Part 7 concludes the book with Shah’s own neat and simplistic laundry list of the contradictions in the Naxal struggle. Structured in too easy binaries, despite Shah’s own claim that she wanted to avoid the “binaries of condemnation and romanticisation,” she lists six major contradictions, ones briefly touched upon in each of the chapters—Naxal reliance on caste Hindu family relations, Naxal immersion in the capitalist economy, an outdated analysis of the Indian economy by the Naxals, a lack of understanding of adivasis by Naxals, the use of violence by Naxals and gendered inequalities among the Naxals—but none of them are read from within.
Shah ends with some patronising comments on the Naxals arguing that they are a democratising force: “catalysing those who want to fight for a more equal world, who are mobilised by the spirit of revolutionary struggle, even if they have been, at the same time, disappointed and disillusioned by its practice.”
It is not clear who this “those”, “who” and “they” are and this points to the crucial flaw in this book. Who is this book about? The uppercaste Naxalites? Adivasi Naxalites? The non-Naxaladivasis? Shah does not give us detailed accounts of this disappointment and disillusionment in any of the three groups.

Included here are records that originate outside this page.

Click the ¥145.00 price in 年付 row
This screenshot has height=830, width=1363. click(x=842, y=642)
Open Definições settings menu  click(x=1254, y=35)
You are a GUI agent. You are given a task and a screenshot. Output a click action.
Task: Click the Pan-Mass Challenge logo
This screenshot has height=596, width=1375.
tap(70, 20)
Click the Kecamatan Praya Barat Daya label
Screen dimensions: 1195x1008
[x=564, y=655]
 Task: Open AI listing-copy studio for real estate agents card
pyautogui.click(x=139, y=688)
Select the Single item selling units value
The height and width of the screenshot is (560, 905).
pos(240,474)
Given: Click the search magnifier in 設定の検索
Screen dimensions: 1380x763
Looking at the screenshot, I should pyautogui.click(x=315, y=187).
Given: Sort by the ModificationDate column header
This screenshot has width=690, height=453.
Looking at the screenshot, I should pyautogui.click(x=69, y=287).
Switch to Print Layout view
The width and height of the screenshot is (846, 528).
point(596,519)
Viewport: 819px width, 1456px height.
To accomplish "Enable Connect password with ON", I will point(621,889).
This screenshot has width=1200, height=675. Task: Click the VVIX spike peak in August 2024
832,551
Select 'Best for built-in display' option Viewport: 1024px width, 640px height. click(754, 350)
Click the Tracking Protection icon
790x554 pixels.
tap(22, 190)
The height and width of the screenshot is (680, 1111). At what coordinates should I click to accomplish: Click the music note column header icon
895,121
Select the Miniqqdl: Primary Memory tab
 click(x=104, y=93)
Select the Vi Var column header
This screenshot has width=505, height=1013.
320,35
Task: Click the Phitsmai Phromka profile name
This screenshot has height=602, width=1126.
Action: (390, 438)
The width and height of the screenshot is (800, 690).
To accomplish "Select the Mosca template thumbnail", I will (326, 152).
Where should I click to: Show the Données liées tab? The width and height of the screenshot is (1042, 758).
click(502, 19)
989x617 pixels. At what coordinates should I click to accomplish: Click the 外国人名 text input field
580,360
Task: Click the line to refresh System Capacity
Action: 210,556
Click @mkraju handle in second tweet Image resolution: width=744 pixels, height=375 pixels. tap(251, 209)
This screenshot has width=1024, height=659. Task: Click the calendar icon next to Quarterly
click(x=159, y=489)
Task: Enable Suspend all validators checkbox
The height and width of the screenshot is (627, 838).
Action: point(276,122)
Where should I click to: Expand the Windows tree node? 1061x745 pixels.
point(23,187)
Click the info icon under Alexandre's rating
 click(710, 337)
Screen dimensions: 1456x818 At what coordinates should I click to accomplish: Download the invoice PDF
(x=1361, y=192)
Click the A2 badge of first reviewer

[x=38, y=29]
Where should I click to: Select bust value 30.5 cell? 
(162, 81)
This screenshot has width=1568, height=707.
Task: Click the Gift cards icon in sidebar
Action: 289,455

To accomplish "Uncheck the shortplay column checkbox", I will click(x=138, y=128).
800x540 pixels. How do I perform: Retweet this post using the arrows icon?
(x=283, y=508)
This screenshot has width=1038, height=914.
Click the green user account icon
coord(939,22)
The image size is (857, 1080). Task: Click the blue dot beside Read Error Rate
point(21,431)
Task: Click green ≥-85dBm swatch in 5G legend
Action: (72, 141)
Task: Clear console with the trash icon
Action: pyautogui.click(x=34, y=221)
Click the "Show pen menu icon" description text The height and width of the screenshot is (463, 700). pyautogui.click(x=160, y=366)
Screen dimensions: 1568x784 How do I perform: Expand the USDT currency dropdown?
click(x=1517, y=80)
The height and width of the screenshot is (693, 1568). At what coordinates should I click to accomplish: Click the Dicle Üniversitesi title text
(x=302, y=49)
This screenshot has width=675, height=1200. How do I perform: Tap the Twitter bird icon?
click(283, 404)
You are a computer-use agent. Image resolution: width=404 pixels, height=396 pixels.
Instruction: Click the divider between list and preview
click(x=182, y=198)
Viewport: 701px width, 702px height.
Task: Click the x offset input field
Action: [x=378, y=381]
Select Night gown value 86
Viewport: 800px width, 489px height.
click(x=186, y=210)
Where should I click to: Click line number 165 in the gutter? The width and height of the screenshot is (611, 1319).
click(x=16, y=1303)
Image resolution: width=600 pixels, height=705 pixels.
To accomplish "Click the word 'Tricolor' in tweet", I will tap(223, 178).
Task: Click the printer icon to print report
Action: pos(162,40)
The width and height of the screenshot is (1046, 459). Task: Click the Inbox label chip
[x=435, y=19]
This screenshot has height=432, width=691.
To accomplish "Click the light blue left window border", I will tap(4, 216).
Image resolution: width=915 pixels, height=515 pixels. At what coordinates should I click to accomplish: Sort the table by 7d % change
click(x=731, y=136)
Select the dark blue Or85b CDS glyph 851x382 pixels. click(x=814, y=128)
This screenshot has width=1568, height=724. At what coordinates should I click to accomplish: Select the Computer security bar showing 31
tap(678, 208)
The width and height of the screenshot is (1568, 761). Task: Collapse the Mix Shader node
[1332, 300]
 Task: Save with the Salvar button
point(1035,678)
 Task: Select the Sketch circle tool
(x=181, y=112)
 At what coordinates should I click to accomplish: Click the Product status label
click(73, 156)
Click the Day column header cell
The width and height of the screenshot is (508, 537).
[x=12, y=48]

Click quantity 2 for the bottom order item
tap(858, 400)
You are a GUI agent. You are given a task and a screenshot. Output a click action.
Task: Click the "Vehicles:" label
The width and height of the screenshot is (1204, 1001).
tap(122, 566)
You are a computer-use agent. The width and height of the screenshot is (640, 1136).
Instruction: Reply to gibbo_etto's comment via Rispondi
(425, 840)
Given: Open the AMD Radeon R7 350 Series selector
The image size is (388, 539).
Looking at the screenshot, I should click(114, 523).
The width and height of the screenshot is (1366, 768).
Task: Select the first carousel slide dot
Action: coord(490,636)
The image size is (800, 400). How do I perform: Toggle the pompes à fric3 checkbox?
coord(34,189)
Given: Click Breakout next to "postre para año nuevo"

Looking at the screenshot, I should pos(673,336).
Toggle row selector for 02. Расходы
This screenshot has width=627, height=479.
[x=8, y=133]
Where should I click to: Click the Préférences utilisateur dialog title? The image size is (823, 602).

Perhaps her own disappointment and disillusionment clouds her ability to engage with any of the players in the field with the true empathy of an anthropologist and this is because she sees herself as some curiously “independent” figure, free of any of the concerns, she claims, of the state, of human rights activists, or the Maoists. She is merely a “scholar” and then “an independent researcher and reporter.”
Such naivete from an anthropologist is alarming—the anthropologist is neither purely independent nor free of assumptions that might inform human rights work, the state or the Maoists. There is no such thing as a pure, objective scholar or reporter and any anthropologist would know that. An anthropologist both constitutes and is constituted by her object and Shah seems to have forgotten this in her urge to explain the Naxalites to the world.
The result is a not a narrative free-floating and independent from any materialist grounding but rife with assumptions and biases that are not examined. More damagingly, it far from succeeds in Shah’s stated aim of “seeking to know and experience the world through their [the adivasis] perspectives and actions in as holistic a manner as possible.”
If in her academic anthropological work, the Naxals were “protection racketeers”, here they are failed revolutionaries, marred by their own contradictions. As for the adivasis, they are corrupted or victims. The foil of the march is the book’s undoing, It is a march to nowhere.